• **Set task**
Copy the rows word for word, starting with the line that contains "Where should I click to: Open the Hlavná" and continuing through the last line of the rows.

** start of Data listing **

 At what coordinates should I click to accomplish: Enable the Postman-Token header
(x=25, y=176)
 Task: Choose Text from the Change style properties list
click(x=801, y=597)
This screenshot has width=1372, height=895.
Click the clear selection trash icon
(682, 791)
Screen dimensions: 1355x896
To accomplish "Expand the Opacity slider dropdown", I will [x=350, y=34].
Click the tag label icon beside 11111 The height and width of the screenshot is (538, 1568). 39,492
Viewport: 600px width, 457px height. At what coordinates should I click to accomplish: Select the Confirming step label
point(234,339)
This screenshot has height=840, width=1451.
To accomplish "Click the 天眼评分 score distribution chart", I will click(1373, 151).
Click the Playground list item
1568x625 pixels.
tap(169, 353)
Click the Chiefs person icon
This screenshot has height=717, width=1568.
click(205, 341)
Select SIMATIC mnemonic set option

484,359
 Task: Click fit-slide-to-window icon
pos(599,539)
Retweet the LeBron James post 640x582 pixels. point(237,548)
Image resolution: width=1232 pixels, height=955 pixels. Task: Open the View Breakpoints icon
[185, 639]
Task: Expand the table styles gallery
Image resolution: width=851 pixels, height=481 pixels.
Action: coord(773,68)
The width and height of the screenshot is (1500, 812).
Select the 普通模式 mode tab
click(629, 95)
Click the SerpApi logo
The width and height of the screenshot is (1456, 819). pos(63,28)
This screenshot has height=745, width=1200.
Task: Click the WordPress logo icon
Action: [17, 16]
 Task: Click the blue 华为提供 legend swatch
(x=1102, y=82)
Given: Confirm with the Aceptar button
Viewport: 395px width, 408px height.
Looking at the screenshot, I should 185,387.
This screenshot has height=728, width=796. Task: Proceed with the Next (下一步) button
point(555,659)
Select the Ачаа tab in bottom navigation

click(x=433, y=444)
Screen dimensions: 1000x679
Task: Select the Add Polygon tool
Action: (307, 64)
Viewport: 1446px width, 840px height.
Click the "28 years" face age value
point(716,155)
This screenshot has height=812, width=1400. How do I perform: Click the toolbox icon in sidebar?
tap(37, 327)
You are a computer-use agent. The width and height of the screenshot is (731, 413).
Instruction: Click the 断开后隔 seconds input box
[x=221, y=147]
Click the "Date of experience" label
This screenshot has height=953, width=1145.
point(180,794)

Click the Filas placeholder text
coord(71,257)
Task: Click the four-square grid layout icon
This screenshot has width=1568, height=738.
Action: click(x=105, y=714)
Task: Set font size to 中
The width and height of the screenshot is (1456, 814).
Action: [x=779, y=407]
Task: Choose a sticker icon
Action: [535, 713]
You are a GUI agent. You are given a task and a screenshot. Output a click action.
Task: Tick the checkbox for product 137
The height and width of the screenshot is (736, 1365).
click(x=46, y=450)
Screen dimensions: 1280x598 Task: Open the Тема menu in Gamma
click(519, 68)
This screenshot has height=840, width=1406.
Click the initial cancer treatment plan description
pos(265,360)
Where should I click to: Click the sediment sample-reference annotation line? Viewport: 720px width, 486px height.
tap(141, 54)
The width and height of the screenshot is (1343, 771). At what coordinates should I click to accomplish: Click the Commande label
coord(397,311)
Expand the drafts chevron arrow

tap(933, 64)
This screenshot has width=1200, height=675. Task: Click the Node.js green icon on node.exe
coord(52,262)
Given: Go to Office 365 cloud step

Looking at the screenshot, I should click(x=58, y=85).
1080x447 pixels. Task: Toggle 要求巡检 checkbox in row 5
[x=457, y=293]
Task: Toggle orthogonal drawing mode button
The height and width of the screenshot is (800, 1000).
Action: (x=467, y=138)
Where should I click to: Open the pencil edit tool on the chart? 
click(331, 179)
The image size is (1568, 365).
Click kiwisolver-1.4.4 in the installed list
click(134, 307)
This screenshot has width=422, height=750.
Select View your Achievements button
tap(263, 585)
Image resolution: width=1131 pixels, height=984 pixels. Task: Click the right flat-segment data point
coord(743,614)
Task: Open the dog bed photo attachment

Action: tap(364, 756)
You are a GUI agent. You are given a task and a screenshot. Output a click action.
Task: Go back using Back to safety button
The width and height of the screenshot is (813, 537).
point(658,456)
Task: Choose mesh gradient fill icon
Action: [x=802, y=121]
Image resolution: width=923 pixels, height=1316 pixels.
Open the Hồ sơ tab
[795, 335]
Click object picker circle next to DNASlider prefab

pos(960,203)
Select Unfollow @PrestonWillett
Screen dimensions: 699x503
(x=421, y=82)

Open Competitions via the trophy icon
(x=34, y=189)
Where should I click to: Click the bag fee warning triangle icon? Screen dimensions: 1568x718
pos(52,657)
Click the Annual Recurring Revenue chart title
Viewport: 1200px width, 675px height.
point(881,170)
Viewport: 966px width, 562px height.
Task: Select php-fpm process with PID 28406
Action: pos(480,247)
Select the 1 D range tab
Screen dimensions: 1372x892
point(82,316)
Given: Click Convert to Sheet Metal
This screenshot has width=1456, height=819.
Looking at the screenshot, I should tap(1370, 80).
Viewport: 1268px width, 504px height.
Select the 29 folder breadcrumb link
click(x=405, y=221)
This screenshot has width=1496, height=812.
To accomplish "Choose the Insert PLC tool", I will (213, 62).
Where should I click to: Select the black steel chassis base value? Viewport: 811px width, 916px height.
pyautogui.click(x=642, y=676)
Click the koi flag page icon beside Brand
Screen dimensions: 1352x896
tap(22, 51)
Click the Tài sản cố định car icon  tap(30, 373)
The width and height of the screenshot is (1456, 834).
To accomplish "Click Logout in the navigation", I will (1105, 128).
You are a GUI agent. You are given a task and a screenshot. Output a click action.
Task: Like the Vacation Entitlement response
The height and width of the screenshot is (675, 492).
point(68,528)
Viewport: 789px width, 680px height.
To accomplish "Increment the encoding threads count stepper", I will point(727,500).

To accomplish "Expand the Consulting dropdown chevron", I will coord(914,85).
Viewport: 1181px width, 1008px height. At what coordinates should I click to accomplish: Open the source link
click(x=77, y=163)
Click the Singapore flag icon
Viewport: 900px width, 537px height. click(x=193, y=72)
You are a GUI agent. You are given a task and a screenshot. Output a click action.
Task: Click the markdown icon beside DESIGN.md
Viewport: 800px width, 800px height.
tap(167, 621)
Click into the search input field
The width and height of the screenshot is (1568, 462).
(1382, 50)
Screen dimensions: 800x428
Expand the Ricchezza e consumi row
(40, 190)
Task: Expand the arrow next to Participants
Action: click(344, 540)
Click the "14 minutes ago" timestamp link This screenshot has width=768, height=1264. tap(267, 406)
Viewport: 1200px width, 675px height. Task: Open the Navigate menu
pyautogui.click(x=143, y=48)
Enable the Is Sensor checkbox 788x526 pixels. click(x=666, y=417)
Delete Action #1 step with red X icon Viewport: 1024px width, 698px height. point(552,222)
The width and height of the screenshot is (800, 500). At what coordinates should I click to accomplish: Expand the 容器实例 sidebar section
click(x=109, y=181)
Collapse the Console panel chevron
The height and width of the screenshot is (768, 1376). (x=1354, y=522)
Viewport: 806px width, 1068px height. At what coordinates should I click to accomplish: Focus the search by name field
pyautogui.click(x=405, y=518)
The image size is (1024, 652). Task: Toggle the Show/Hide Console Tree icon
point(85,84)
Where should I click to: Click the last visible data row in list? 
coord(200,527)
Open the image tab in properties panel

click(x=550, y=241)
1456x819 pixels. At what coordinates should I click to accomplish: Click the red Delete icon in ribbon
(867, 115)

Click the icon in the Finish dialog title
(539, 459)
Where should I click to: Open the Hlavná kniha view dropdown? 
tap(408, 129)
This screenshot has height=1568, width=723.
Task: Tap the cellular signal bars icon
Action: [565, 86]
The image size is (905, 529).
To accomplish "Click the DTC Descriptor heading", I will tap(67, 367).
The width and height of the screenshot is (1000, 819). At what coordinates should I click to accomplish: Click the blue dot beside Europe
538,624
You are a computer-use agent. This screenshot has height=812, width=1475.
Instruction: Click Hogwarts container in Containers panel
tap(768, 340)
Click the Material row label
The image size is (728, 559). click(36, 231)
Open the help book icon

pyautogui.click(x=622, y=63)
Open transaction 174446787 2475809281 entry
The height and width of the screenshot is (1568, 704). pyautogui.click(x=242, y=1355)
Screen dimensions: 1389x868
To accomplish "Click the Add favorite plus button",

** end of Data listing **

• **Task response**
Where should I click to: Open the Hlavná kniha view dropdown? 
tap(408, 129)
This screenshot has height=1568, width=723.
Task: Tap the cellular signal bars icon
Action: [565, 86]
The image size is (905, 529).
To accomplish "Click the DTC Descriptor heading", I will tap(67, 367).
The width and height of the screenshot is (1000, 819). At what coordinates should I click to accomplish: Click the blue dot beside Europe
538,624
You are a computer-use agent. This screenshot has height=812, width=1475.
Instruction: Click Hogwarts container in Containers panel
tap(768, 340)
Click the Material row label
The image size is (728, 559). click(36, 231)
Open the help book icon

pyautogui.click(x=622, y=63)
Open transaction 174446787 2475809281 entry
The height and width of the screenshot is (1568, 704). pyautogui.click(x=242, y=1355)
Screen dimensions: 1389x868
To accomplish "Click the Add favorite plus button",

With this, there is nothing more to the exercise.